WSAZ INVESTIGATES: Repeat Offenders on Home Confinement

By: Brooks Jarosz Email
By: Brooks Jarosz Email

KANAWHA COUNTY, W.Va. (WSAZ) -- Many criminals are given a second chance and can avoid jail time by agreeing to change their ways, but does the home confinement program actually work?

It's not the first time and it won't be the last for convicted criminals to violate their home confinement.

With jail overcrowding, home confinement has proved to be a big benefit, but when criminals press their luck on the street, they're back in court to face a judge time and time again.

"If you're sent to prison in West Virginia, you've earned it," Prosecutor Mark Plants said. "You've had multiple, multiple chances to correct your ways."

Right now, more than 220 criminals in Kanawha County have been given a second chance. Officials say history shows one in 10 will not make it through without breaking the rules.

"What we're trying to do is get them another line of work and if they continue to do that and get caught then shame on them," Harry Carpenter with the home confinement said. "We'll incarcerate them and get it stopped."

Charges ranging from drug possession and child porn to murder and child neglect, many are given the opportunity to get rehabilitated.

"What we often see is these types of criminals who are on home confinement violate it whether it's by having or possessing alcohol, failing a drug test or failing to show up to meetings," Plants said.
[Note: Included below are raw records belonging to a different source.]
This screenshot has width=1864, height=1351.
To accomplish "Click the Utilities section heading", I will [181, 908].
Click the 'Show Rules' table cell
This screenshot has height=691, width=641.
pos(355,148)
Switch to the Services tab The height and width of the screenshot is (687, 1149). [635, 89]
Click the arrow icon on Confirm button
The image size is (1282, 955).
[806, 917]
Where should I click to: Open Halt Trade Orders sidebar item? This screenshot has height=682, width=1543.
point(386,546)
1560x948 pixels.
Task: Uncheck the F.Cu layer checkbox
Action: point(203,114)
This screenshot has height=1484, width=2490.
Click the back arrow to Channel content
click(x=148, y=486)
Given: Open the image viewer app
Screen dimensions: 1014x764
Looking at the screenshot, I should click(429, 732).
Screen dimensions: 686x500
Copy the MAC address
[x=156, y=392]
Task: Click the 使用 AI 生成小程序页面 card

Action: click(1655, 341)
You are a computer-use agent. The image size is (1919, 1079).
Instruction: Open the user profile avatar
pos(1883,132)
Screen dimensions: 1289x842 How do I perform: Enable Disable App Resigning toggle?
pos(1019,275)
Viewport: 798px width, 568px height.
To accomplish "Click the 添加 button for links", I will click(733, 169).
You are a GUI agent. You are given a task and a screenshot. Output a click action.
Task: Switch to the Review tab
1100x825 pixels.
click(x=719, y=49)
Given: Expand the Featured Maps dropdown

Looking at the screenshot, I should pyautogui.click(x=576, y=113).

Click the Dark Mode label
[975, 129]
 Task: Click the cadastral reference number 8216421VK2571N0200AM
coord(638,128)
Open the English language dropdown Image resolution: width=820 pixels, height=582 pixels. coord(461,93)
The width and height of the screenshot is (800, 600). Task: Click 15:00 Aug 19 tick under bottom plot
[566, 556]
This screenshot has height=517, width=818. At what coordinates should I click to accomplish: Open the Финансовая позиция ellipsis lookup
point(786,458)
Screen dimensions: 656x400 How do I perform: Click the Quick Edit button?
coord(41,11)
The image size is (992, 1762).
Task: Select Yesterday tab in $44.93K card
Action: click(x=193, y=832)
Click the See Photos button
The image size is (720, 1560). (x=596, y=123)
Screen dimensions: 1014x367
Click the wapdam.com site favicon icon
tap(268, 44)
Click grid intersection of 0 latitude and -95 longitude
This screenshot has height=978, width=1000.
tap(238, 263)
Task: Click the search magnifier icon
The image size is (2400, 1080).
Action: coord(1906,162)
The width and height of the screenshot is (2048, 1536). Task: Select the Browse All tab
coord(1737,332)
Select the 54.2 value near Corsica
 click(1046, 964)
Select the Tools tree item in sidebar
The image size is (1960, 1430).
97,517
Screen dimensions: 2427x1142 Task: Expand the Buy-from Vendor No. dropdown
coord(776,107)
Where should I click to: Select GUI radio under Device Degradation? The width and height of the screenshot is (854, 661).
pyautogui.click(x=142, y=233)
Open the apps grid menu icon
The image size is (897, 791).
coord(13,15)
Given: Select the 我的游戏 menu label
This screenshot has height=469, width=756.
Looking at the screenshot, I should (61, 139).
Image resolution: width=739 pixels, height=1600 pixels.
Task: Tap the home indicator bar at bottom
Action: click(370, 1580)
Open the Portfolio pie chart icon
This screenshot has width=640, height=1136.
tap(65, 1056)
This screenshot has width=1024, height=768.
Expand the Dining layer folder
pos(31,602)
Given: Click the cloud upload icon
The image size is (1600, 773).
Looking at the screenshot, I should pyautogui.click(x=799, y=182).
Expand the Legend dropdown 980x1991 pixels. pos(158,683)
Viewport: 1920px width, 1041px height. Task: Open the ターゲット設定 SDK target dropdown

All of those criminals can add up to a heavy caseload for prosecutors. It does extend the length of time criminals are in the court system but there's still faith in the system itself.

County officials collectively argue it saved taxpayers money and prevents jail overcrowding. Instead of paying $50 a day to lock one up, these convicted criminals are collectively paying $11,000 a day.

"We have far more successes then we do failures," Carpenter said. "And those are the people that no one wants to talk about."

To ensure success, high risk criminals are strapped down with GPS tracking devices, alerting confinement officers of where they are 24/7. It's a way to push them to turn their lives around.

"We have to motivate them to be a productive member of society and if they're not going to be a productive member of society, then remove them from society," Plants said.

County officials hope criminals will be encouraged to become working professionals and become active in the community.

Ultimately it’s up to a judge to determine whether or not a person will get home confinement.

Prosecutors say it’s a privilege to be on home confinement. Kanawha County has one of the biggest programs in the state.